Commissioner Jones, water cannons, chocolate tea pots and the half pint of beer budget
What a week it’s been for West Midlands Police and Crime Commissioner Bob Jones.
In the space of a few days he’s managed to move into sound bite overdrive.
The latest thoughts of Commissioner Bob are as follows:
- Water cannons would be as much use in a Birmingham riot as a “chocolate tea pot”.
- The Government’s decision to cap police budgets is “ridiculous, absurd and short-sighted”.
- Any suggestion that police commissioners are about localism and devolution is a “hollow deception”.
“Has Bob got himself a new speech writer?” you might ask. He’s certainly got plenty to say 15 months after being elected in a miserable turnout of voters.

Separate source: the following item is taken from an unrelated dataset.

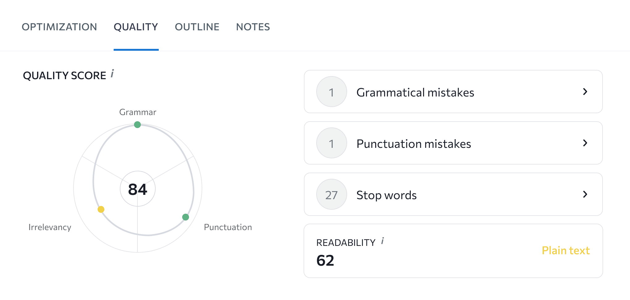Expand the Punctuation mistakes details

(x=585, y=143)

And for someone who doesn’t want to be commissioner, doesn’t believe there should be commissioners and yearns for the camaraderie and relative anonymity of the old Police Authority committee system, he’s valiantly trying to be the public voice of West Midlands Police.

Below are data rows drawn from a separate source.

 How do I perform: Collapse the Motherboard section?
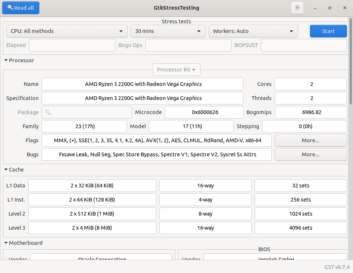pyautogui.click(x=6, y=243)
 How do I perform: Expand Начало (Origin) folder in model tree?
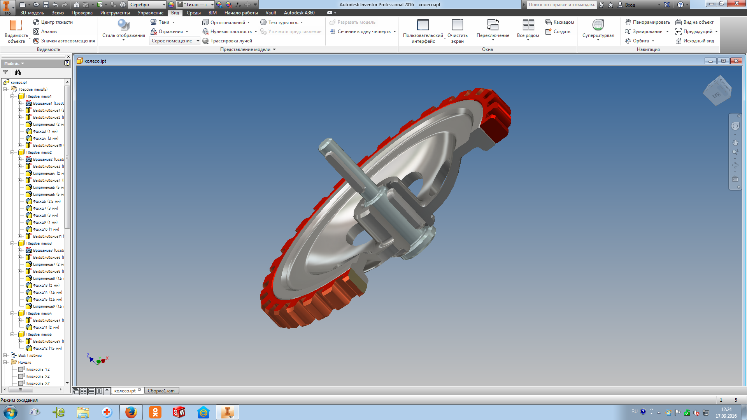coord(5,362)
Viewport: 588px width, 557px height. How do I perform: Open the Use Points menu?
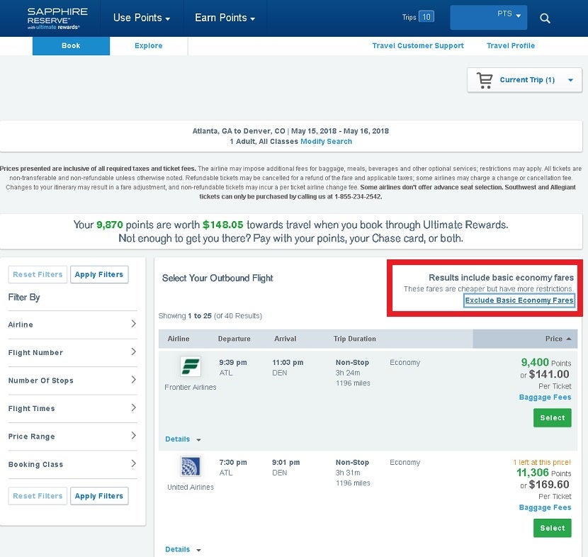tap(142, 18)

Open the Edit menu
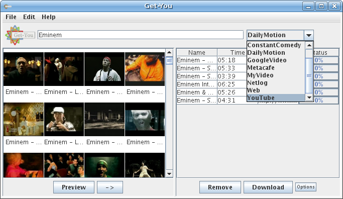click(29, 17)
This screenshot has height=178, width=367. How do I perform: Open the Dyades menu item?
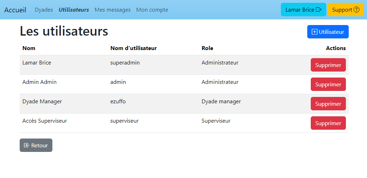(44, 10)
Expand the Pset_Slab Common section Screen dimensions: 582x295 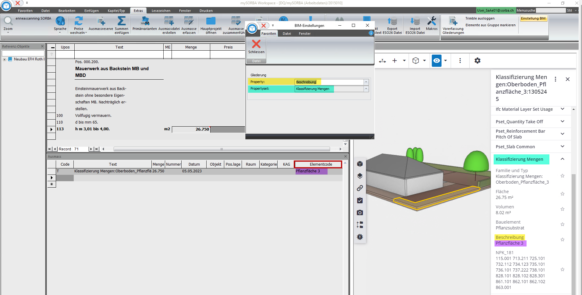(x=562, y=147)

The week ended with what could have been a PR disaster as Bob focused his attention on the highly sensitive matter of domestic violence.
A press release headed “PCC explains why he welcomes increase in domestic violence reports” might have backfired badly. Surely, police commissioners aren’t supposed to be happy about incidents of violent crime going up – by a whopping 38 per cent in this case.

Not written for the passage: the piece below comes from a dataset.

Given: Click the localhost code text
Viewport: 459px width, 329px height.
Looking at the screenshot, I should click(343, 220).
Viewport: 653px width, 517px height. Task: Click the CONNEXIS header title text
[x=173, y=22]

But in Bob’s eyes this is a good thing because it means more and more women, particularly from ethnic minorities, feel able to tell the police that they have been harmed because they now believe something will be done about it.
This means, of course, that incidents of domestic crime in the past have been far, far more prevalent than the police force ever knew, and that quite possibly even the latest figures are under-estimated.
Old hands may recall that ever since the 1980s police forces have routinely sought to explain away increased crime by blaming changes in the way crime is reported, or as is happening now, a new emphasis on encouraging victims to report crime.
Pointing out that reducing domestic violence is a key priority for the police, Bob states: “There is a paradox here, in that the aim is to create a strategy that, rather than reducing the number of reported incidents, arrests and prosecutions, actively works to increase them.
“The reason for this being that part of the very nature of these offences is that they happen behind closed doors, in secrecy and silence.
“For all sorts of reasons, vulnerable victims find it difficult to report what is happening, or may not even understand that what is happening to them is against the law and that they have a right to protection.”
Meanwhile, on the subject of protection, Bob doesn’t think there would be any point in using water cannons to prevent rioters from looting shops. The Metropolitan Police are reportedly looking to buy some cannons, which they would generously lend to forces like the West Midlands at a reasonable rate per day should the need arise.
Bob explains why he is dead set against the idea: “I was given advice during the recent disturbances that a water cannon would have been of no use whatsoever, as the groups of people involved in the disturbances dissolved to avoid confrontation with any significant police presence and reformed elsewhere to loot etc.
“If anything a water cannon could have been more of a liability than an asset, which scarce police resources would have needed to protect. The only circumstances where it might have value would be to a fixed pre-planned event where it might be needed to deter disturbances.
“In summary I feel such equipment would be as much use as a chocolate tea pot. I fail to see why we should pay towards a provision I cannot see us using.”
At the end of the week that was, Commissioner Jones is left to fume at the Government’s decision to require any police force wishing to increase its share of the council tax by two per cent or more to ask voters whether they think this is a good idea in a referendum .
Sneakily, he will fix the council tax increase at 1.99 per cent, thereby avoiding the need for a referendum. He had been planning a three per cent rise.
It’s not really going to make much difference to hard-up household one way or another.
A three per cent increase would have cost six pence a week, while a 1.99 per cent increase will cost three pence a week – thereby saving the good people of the West Midlands £1.56 a year, which is hardly enough to buy half a pint of CAMRA member Bob Jones’s favourite beer.